The Times noted: “Voters seemed to appreciate her cautious openness to new thinking, and indeed some of her policies — especially her program to divert some mentally ill people from prosecution to treatment — were refreshingly forward-looking. She was reelected in 2016 without opposition.”
However, as they describe it, the voters have moved further than Jackie Lacey is willing to go.
“They have embraced criminal justice reforms that call on law enforcement leaders and prosecutors to focus their resources on the most serious and dangerous crimes while recognizing the corrosive effect that excessive enforcement targeting more petty crimes has on communities already bearing the burden of racial bias,” the Times writes. “They have called on their leaders to reject fear-based prosecution and instead look to evidence: What policies promote public safety, justice, reduced recidivism and healthy communities?”
So, what once looked like “comforting caution” now “sometimes looks more like resistance to change.”
The Times hammers her for opposing Prop. 47, “a landmark reform measure to convert simple possession of small amounts of drugs and some petty thefts from felonies to misdemeanors. When it passed, she was slow to embrace the changes it brought, and could not adequately report how the decrease in felony prosecutions affected her office’s budget and workload.”
Further they note: “She at first opposed any change to the money bail system that keeps poor people in jail before trial while freeing those who can buy their way out; and when she later became more open to bail reform, she used her considerable clout to block an early legislative version of a money-bail ban.”
Moreover, “She continues to support the death penalty, despite moral and practical overwhelming arguments against it. Although she merits respect for launching a mental health diversion program, its progress has been somewhat plodding.”
In the meantime, time seems to have passed her up as “voters in dozens of other cities and counties around the nation have elected prosecutors who embrace a more vigorous approach to criminal justice reform.”
The Times writes: “Those prosecutors have rejected a system largely based on an unforgiving war on drugs, and a prosecutorial system that too often looks for every possible reason to imprison offenders for the longest possible sentences.”
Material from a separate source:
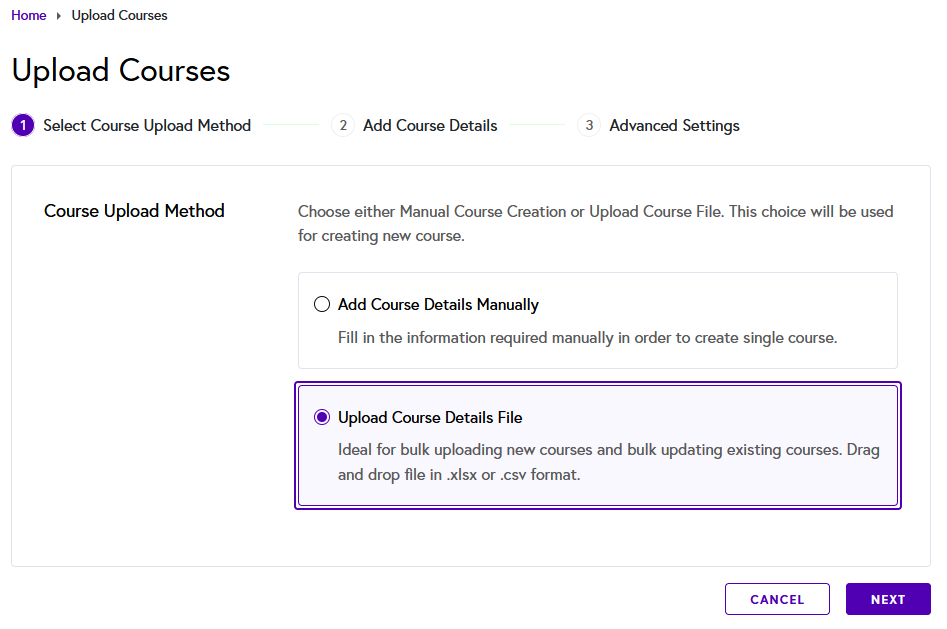Click the Course Upload Method section title

(x=134, y=211)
They add: “Skeptics sometimes argue that progressive prosecutors may be more concerned about the mistreatment of defendants and convicts than with the pursuit of public safety. But for the most part this movement has focused on smart reforms that will help make criminal justice more effective and less costly, and making people safer while making the system fairer.”
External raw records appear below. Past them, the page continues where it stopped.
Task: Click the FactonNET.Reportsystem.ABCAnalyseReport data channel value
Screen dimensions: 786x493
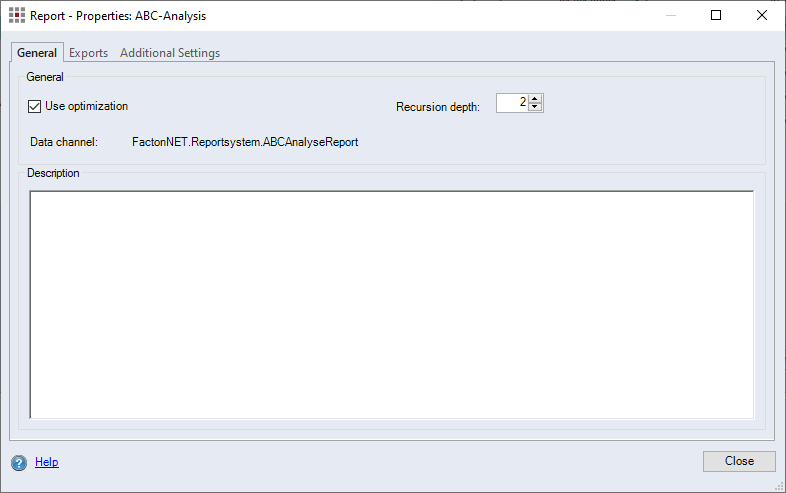Action: point(245,142)
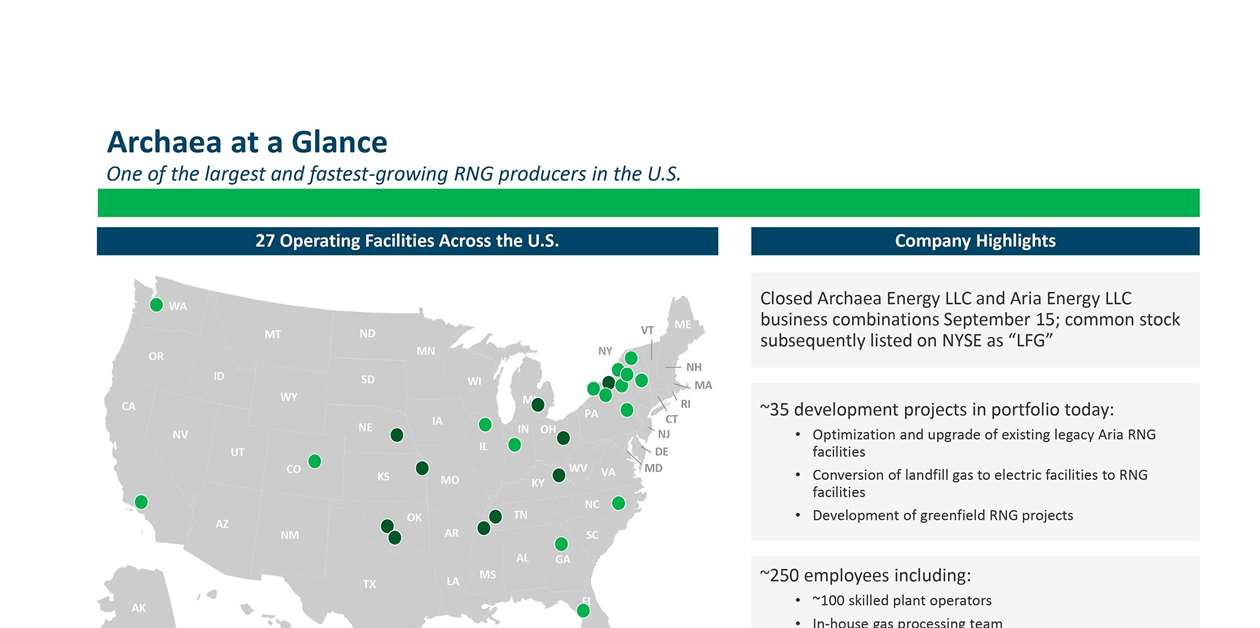Click the Company Highlights header
The height and width of the screenshot is (628, 1260).
[975, 240]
So why George Gascón? According to the LA Times, he is a former LA Police Officer who became assistant chief, then police chief in Mesa, Arizona, and San Francisco.
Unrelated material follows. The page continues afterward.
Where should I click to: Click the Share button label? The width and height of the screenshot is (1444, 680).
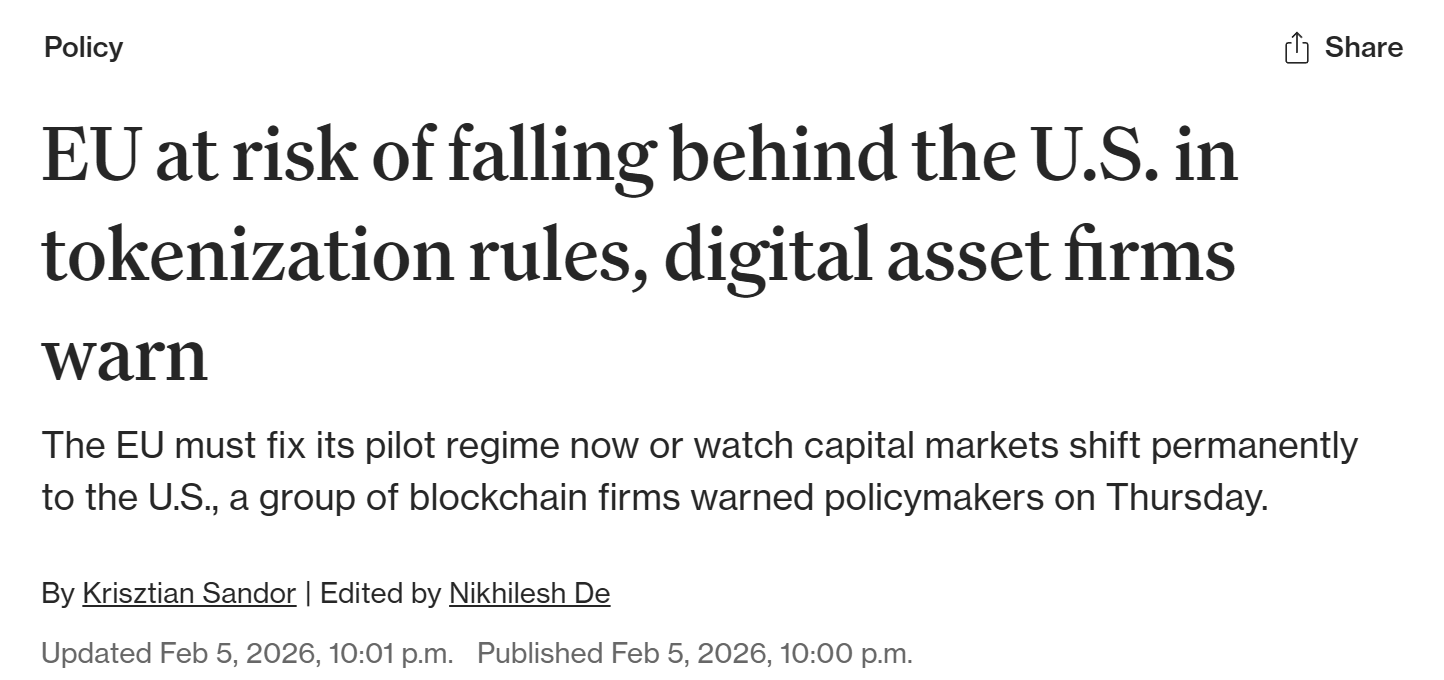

He would be appointed to San Francisco DA after Kamala Harris became Attorney General.
They note that “(he) is one of those more progressive prosecutors. He co-wrote Proposition 47, essentially eliminated money bail in his jurisdiction, and authored legislation and instituted policies aimed at reducing the outsize role of poverty and race in criminal justice. He is one of two candidates challenging Lacey.”
They continue: “Los Angeles County is the nation’s largest prosecutorial jurisdiction and its district attorney should be a leader and a trendsetter in the administration of justice. Gascón could be that leader. He’s the better choice than Lacey.
“Gascón is an innovative thinker and experienced administrator who is adept at using data to craft policy and monitor progress. He is an advocate for effective reform in a way that Lacey is not.”
They acknowledge that, unlike Ms. Lacey, George Gascón is not an experienced trial attorney. This was a problem in San Francisco, and they note “he will have to earn the respect of the office’s veteran prosecutors. But the district attorney’s role is to set the office’s course, not to argue before a jury. He is up to the job.”
Writes the Times, Ms. Lacey is “not a retrograde, old-style, tough-on-crime prosecutor, nor is she in league with police unions to protect officers from prosecution for excessive use of force. But neither is she the energetic innovator and leader that L.A. County needs. It is time to thank her for her service and opt for Gascón.”